The perceptual hearing mechanisms are quite astonishing, able to tell the difference when the sound input to the two ears is shifted by just 10 µs, and able to hear over 10 octaves of frequency range (visible light covers a range of less than one octave) and over a tremendous dynamic range, say a range of 10 million to one in pressure.
Interestingly, in one view of this perceptual world, hearing operates with an ADC in between the outer sound field and the inner representation of sound for the brain. The inner ear transduces mechanical waves on its basilar membrane, caused by the sound energy, into patterns of nerve firings that are perceived by the brain as sound. The nerve firings are essentially digital in nature, while the waves on the basilar membrane are analog.
Whole reference works such as Jens Blauert's Spatial Hearing and Brian C. J. Moore's An Introduction to the Psychology of Hearing, as well as many journal articles, have been written about the huge variety of effects that affect localization, spaciousness, and other topics of interest. Here we will examine the primary factors that affect multichannel recording and listening.
Principal Localization Mechanisms
Since the frequency range of human hearing is so very large, covering 10 octaves, the human head is either a small appearing object (at low frequencies), or a large one (at high frequencies), compared to the wavelength of the sound waves. At the lowest audible frequencies where the wavelength of sound in air is over 50 ft (15 m), the head appears as a small object and sound waves wrap around the head easily through the process called diffraction.
At the highest audible frequencies, the wavelength is less than 1 in. (25 mm), and the head appears as a large object operating more like a barrier than it does at lower frequencies. Although sound still diffracts around the barrier, there is an "acoustic shadow" generated towards one side for sound originating at the opposite side.
The head is an object with dimensions associated with mid-frequency wavelengths with respect to sound, and this tells us the first fundamental story in perception: one mechanism will not do to cover the full range, as things are so different in various frequency ranges. At low frequencies, the difference in level at the two ears from sound originating anywhere is low, because the waves flow around the head so freely; our heads just aren't a very big object to a 50-ft wave. Since the level differences are small, localization ability would be weak if it were based only on level differences, but another mechanism is at work.

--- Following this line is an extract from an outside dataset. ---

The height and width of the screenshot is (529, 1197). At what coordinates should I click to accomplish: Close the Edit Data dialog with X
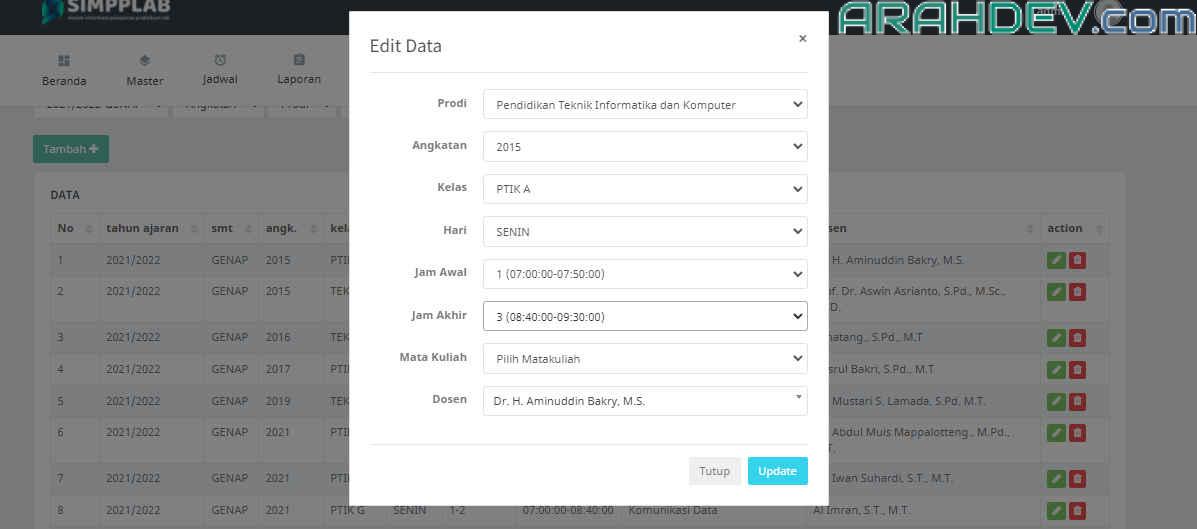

In the low-frequency range, perception relies on the difference in time of arrival at the two ears to "triangulate" direction. This is called the interaural time difference (ITD). You can easily hear this effect by connecting a 36-in. piece of rubber tubing into your two ears and tapping the tubing. Tapped at the center you will hear the tap centered between your ears, and as you move towards one side, the sound will quickly advance towards that side, caused by the time difference between the two ears.

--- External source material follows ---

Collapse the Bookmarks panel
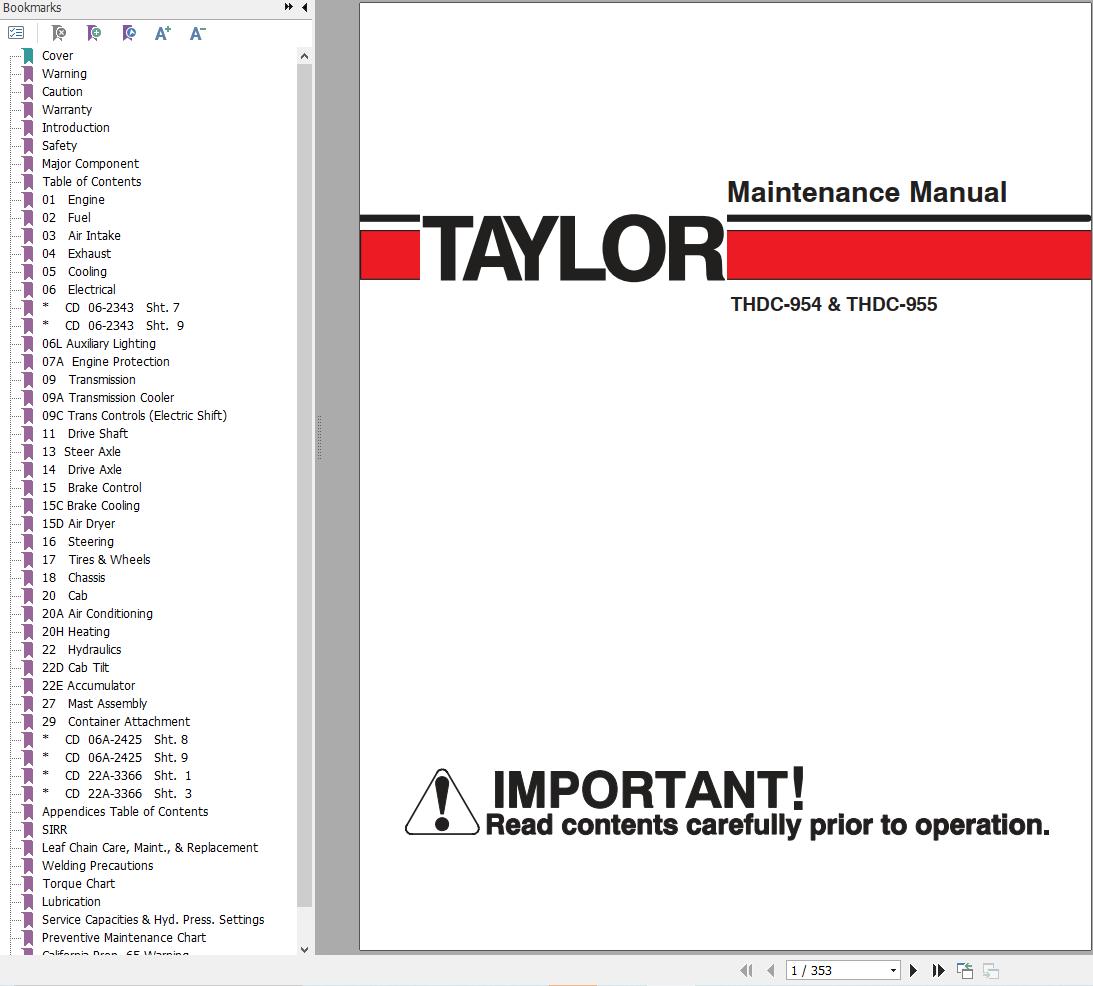Image resolution: width=1093 pixels, height=986 pixels. [x=304, y=7]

At high frequencies (which are short wavelengths), the head acts more like a barrier, and thus the level at the two ears differs depending on the angle of arrival of the sound at the head. The difference in level between the two ears is called the interaural level difference (ILD). Meanwhile the time difference becomes less important for if it were great confusion would result. The reason for this is that at short wavelengths like 1 in., just moving your head a bit would affect the localization results strongly, and this would have little purpose.

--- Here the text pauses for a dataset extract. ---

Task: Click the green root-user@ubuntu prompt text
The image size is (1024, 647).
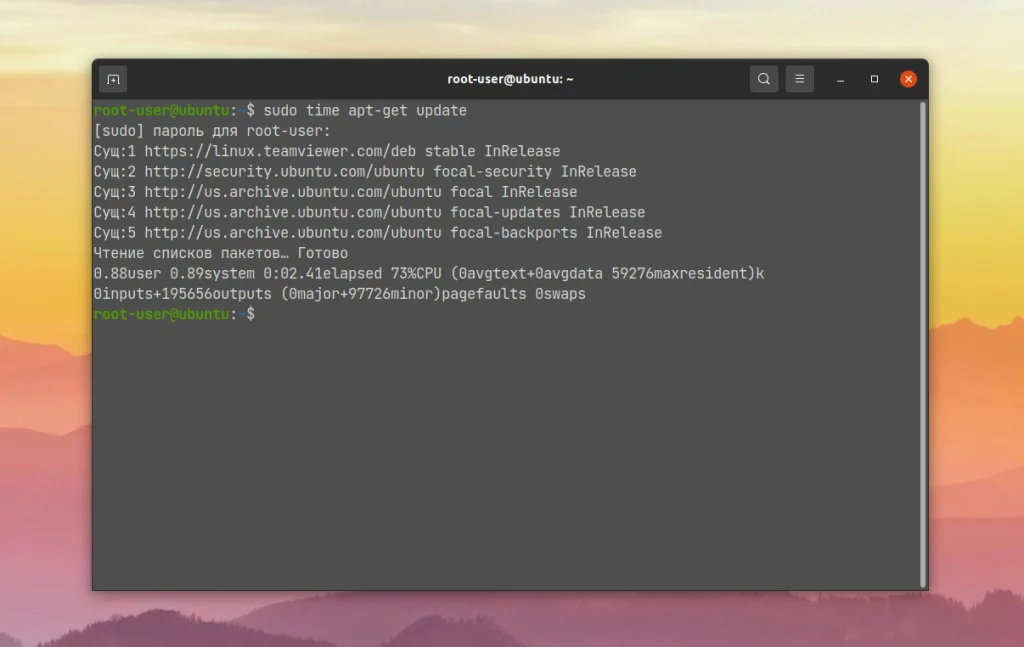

These two mechanisms, time difference at low frequencies and level difference at high ones, account for a large portion of the ability to perceive sound direction. However, we can still hear the difference in direction for sounds that create identical signals at the two ears, since a sound directly in front of us, directly overhead, or directly behind produce identical ILD and ITD.
How then do we distinguish such directions? The pinna or shape and convolutions of the outer ear interact differently for sound coming from various directions, altering the frequency response through a combination of resonances and refl ections unique for each direction, which we come to learn as associated with that direction. Among other things, pinna effects help in the perception of height.
The combination of ILD, ITD, and pinna effects together form a complicated set of responses that vary with the angle between the sound field and the listener's head. For instance, a broadband sound source containing many frequencies sounds brightest (i.e., has the most apparent high frequencies) when coming directly from one side, and slightly "darker" and duller in timbre when coming from the front or back. You can hear this effect by playing pink noise out of a single loudspeaker and rotating your head left and right.
A complex examination of the frequency and time responses for sound fields in the two ear canals coming from a given direction is called a head-related transfer function (HRTF). A thorough set of HRTFs, representing many angles all around a subject or dummy head in frequency and time responses constitute the mechanism by which sound is localized.
Another important factor is that heads are rarely clamped in place (except in experiments!), so there are both static cues, representing the head fixed in space, and dynamic cues, representing the fact that the head is free to move. Dynamic cues are thought to be used to make unambiguous sound location from the front or back, for instance, and to thus resolve "front"back" confusion.